_PROBLEM TO SOLVE_
Leaving out every picture, transcribe the lines from the line that contains "The width and height of the screenshot is (1494, 529)." to the end of the entries below, both ends included.

(Stored data)
===

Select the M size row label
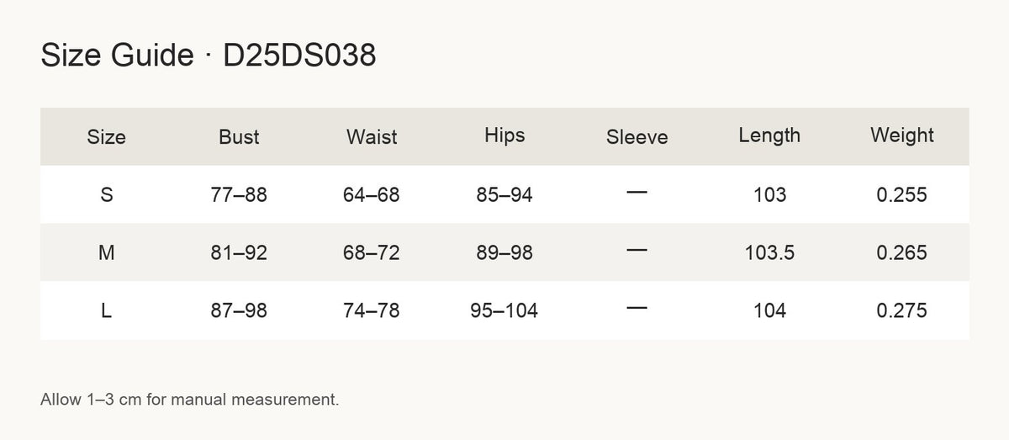1009x440 pixels. click(x=106, y=253)
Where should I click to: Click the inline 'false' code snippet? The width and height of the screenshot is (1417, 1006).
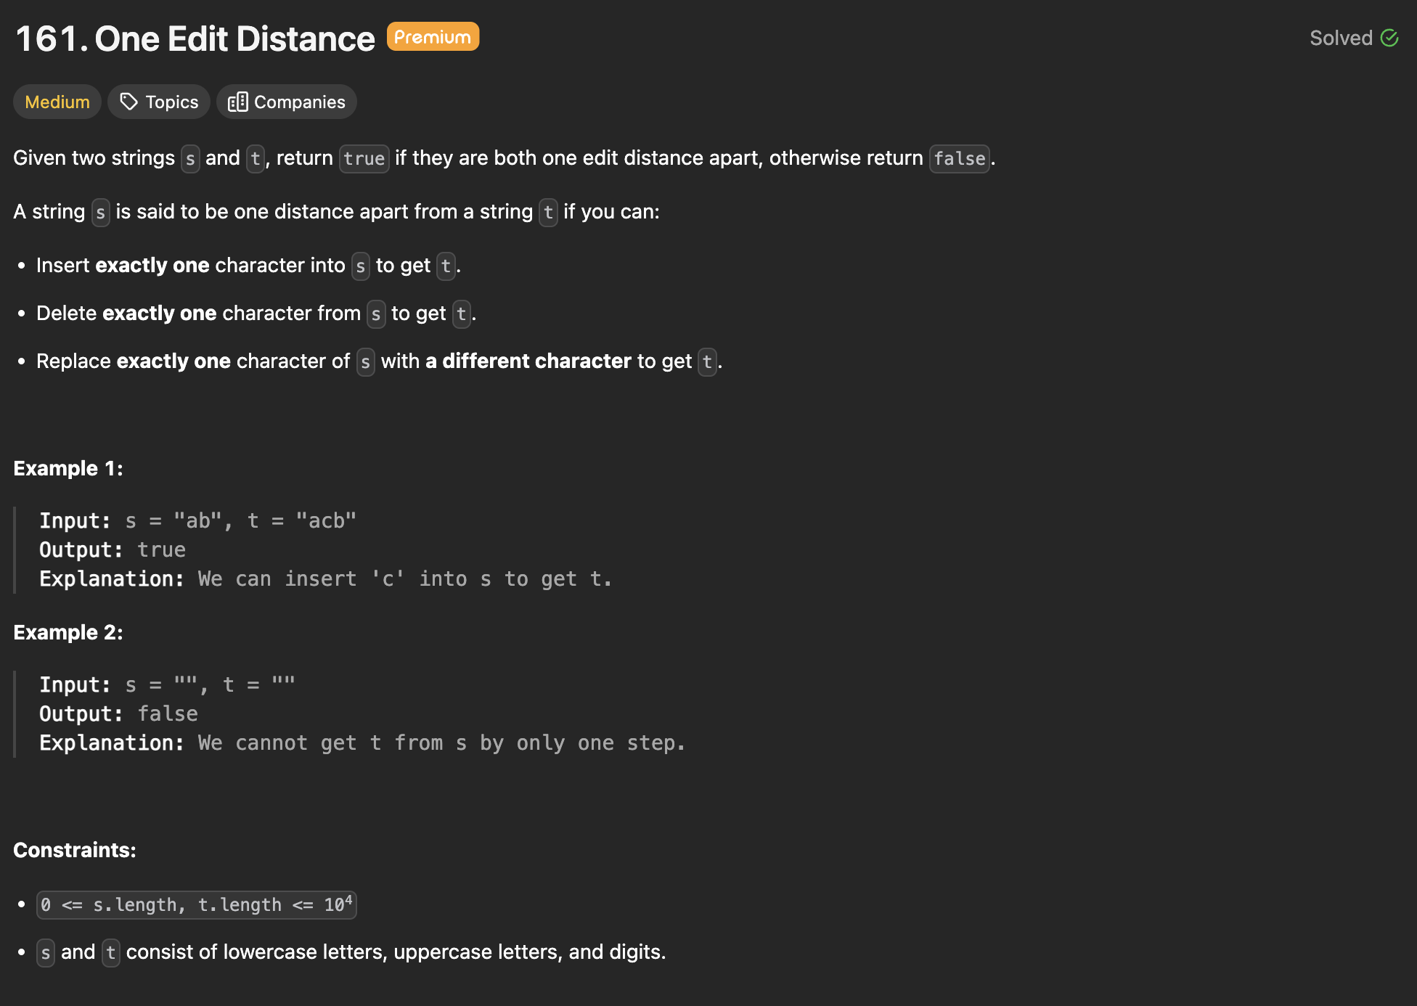coord(960,158)
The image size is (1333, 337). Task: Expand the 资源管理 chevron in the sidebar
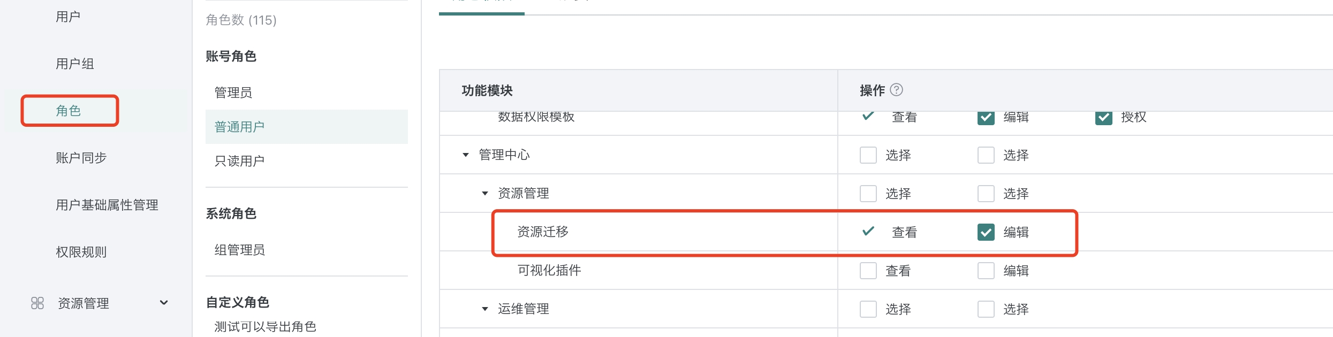(164, 303)
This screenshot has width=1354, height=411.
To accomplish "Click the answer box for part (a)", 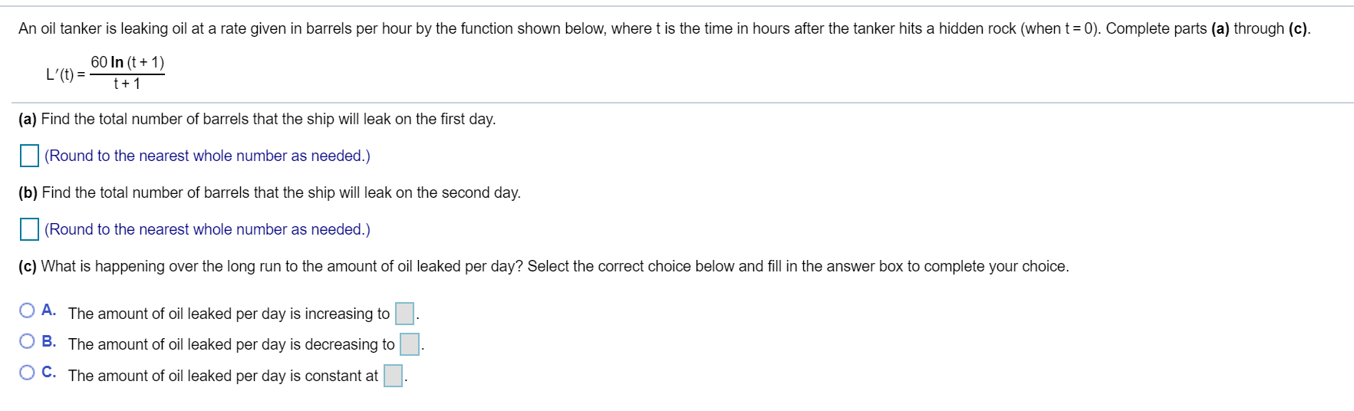I will pos(29,156).
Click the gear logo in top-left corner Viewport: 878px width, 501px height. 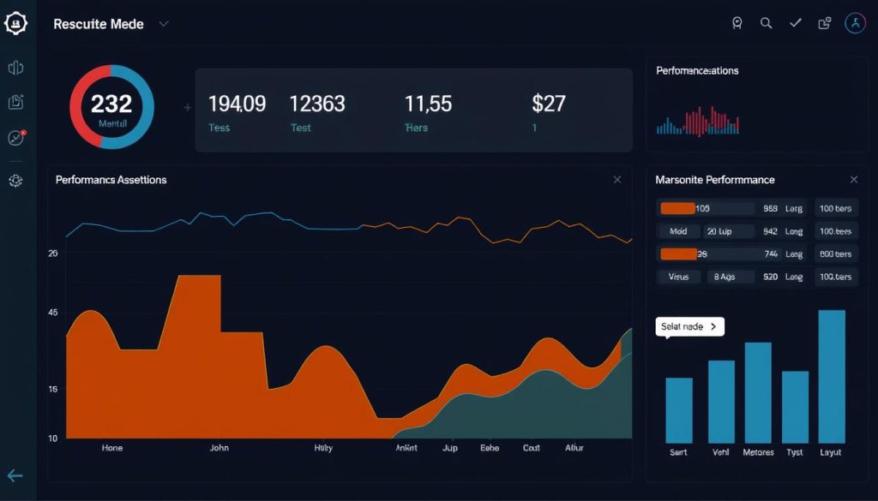pos(16,24)
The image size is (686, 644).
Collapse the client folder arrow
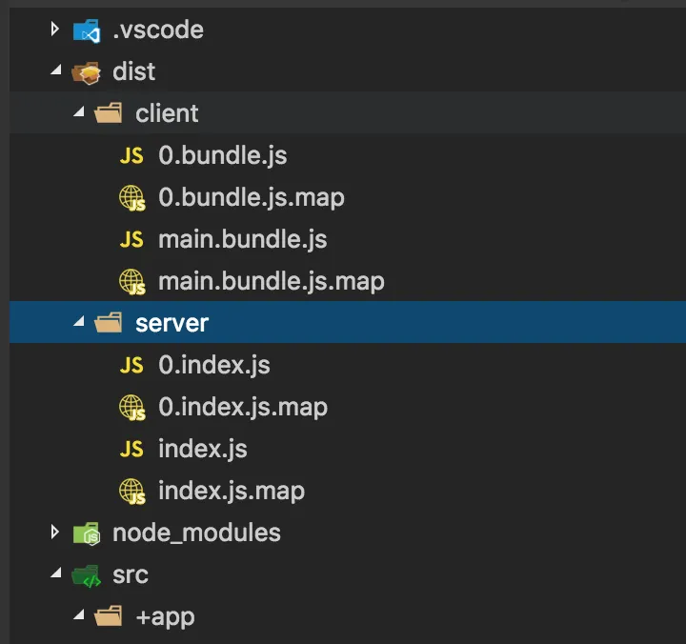coord(78,114)
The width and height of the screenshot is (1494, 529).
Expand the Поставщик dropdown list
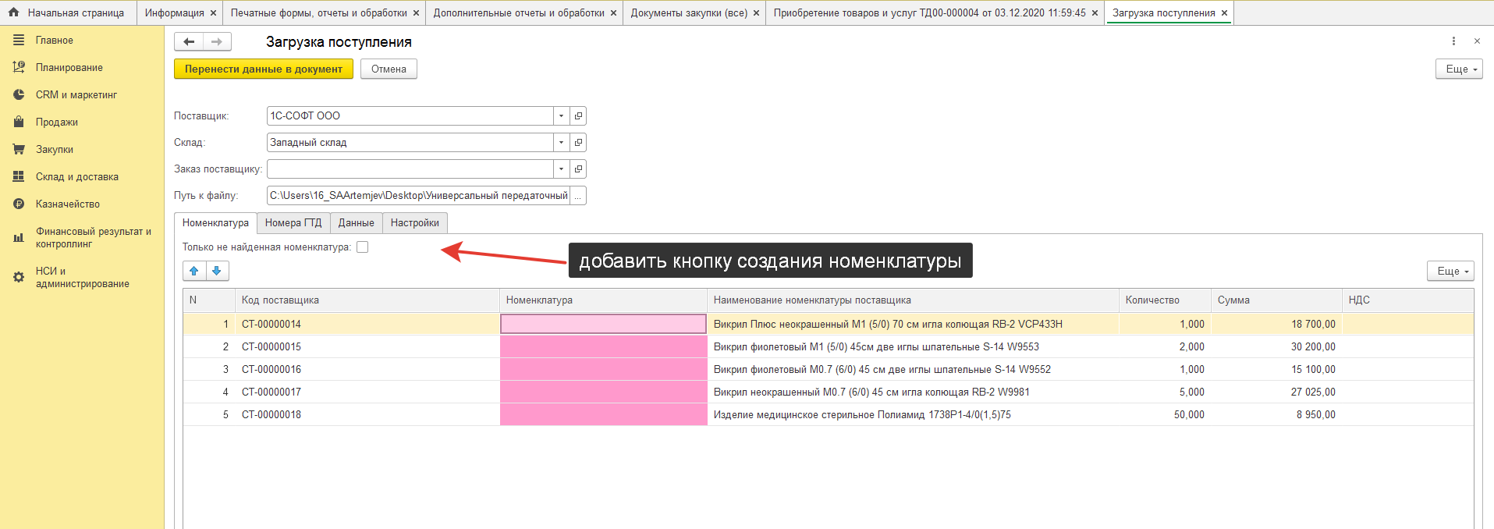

===

_TASK OUTPUT_
The width and height of the screenshot is (1494, 529).
Expand the Поставщик dropdown list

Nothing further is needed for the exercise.